Acupuncture is the insertion of thin solid needles* through the skin for therapeutic effect. It developed in China as a treatment over a period of thousands of years, and is now used extensively also in the West.
(* Solid needles, as opposed to the hollow needles which are used to inject substances into the body).
What kind of acupuncture?
There are various styles of acupuncture. There is a standard, taught in most acupuncture schools, which is based on several important traditional Chinese texts. Then there are regional variations, for example in Japan, Korea, and Vietnam. The reality in rural China is for each local acupuncturist to use the particular method and techniques that have been passed down in the family, more or less based on the wider traditional theory. In the West, some practitioners do not use traditional methods of acupuncture at all, but other methods that have been developed from our scientific understanding of anatomy and physiology.

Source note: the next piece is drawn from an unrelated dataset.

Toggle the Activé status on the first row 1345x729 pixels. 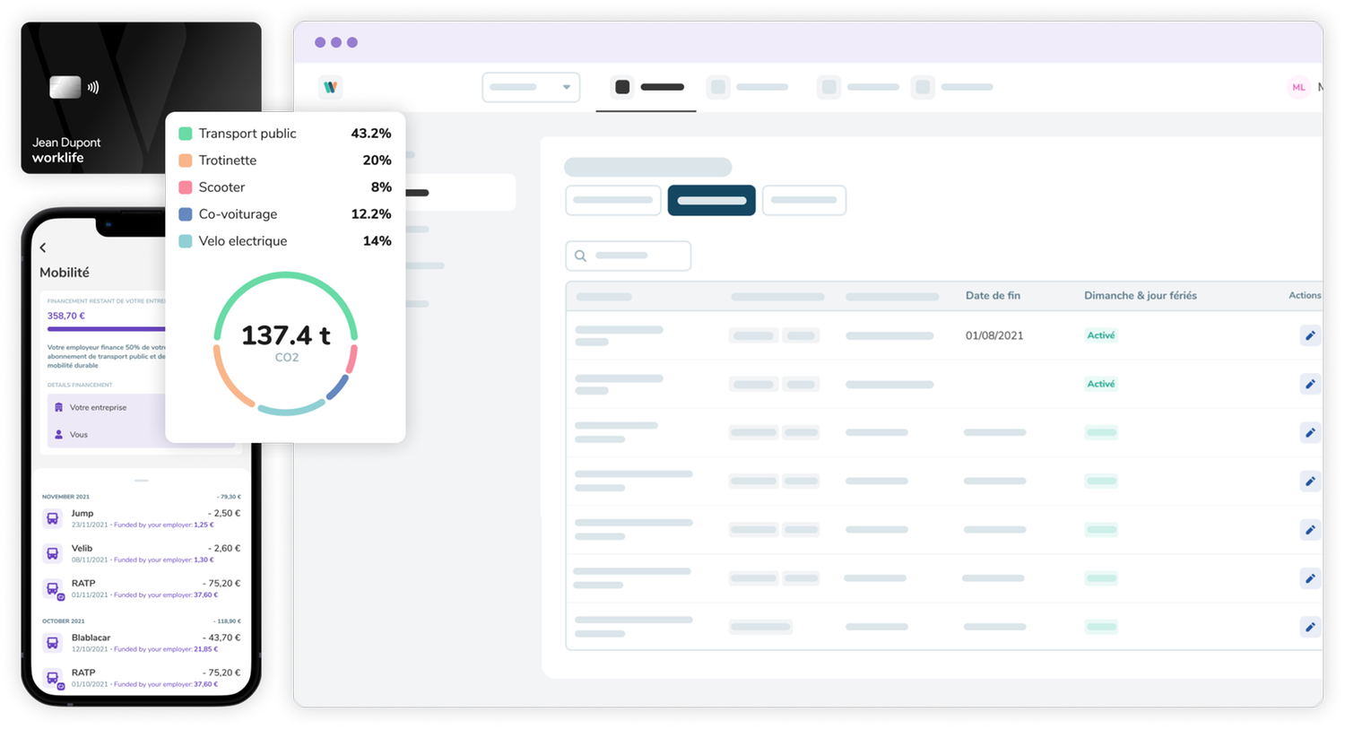pyautogui.click(x=1100, y=334)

I studied traditional Chinese acupuncture, in which I qualified in 1990. I was mentored and deeply influenced by my father-in-law Gianfranco Miotto, a well-respected and highly experienced acupuncturist in the Venice area. Through his formative contact with Korean practitioners in South America, and his own intelligence and experience, he had developed his own interpretation of the traditional methods. A later influence were the radical ideas developed by the renowned British acupuncturist Dr. Felix Mann in his later life, as expounded in his controversial book, “Reinventing Acupuncture”. Finally, I have a scientific background and a rational mind, and these cannot but inform my style of practice. I have evolved my own way of working, derived from these various influences together with my own experience and thoughts.
In short, each acupuncturist has to make the art his own. I do not practise the traditional acupuncture described by the standard texts. I practise in my own unique way, which I have found to be effective over the years.
What can be treated?
Personally, I apply three general conditions to selecting cases to be treated with acupuncture:
- The disorder and/or symptoms are largely functional. That means that serious disease is not responsible for the symptoms.

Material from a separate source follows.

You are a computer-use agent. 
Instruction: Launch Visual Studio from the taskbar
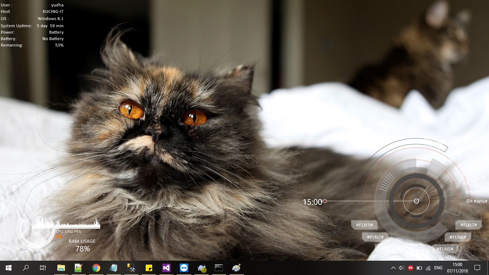[166, 268]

- I prefer there to be some reasonably strong scientific evidence that acupuncture is effective in similar cases.
- There is no better way of treating the problem that is acceptable to the client.

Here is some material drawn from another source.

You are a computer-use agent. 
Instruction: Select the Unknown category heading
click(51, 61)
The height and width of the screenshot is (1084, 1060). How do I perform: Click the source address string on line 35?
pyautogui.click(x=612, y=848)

Except the last, these are not absolute rules, but preferable conditions. Sometimes (though not usually) circumstances or intuition can override them.
I cannot cure all ills but I can help some. I treat these kinds of conditions:
- Pain.
- Neurological symptoms.
- Stress, mood and sleep disturbances.
More broadly, the table below lists conditions for which there is reasonably good evidence for acupuncture treatment. If a condition is not listed here, it does not necessarily mean that acupuncture does not work for it, it may simply mean that not enough good quality research has been done to assess it properly.

Does it hurt?
A tiny bit, not very much, and the results are generally worth the small amount of discomfort.
How many treatments?
Up to 10 treatments initially. These may be daily if the condition is acute, or weekly if chronic. If chronic, further periodic treatments will be necessary.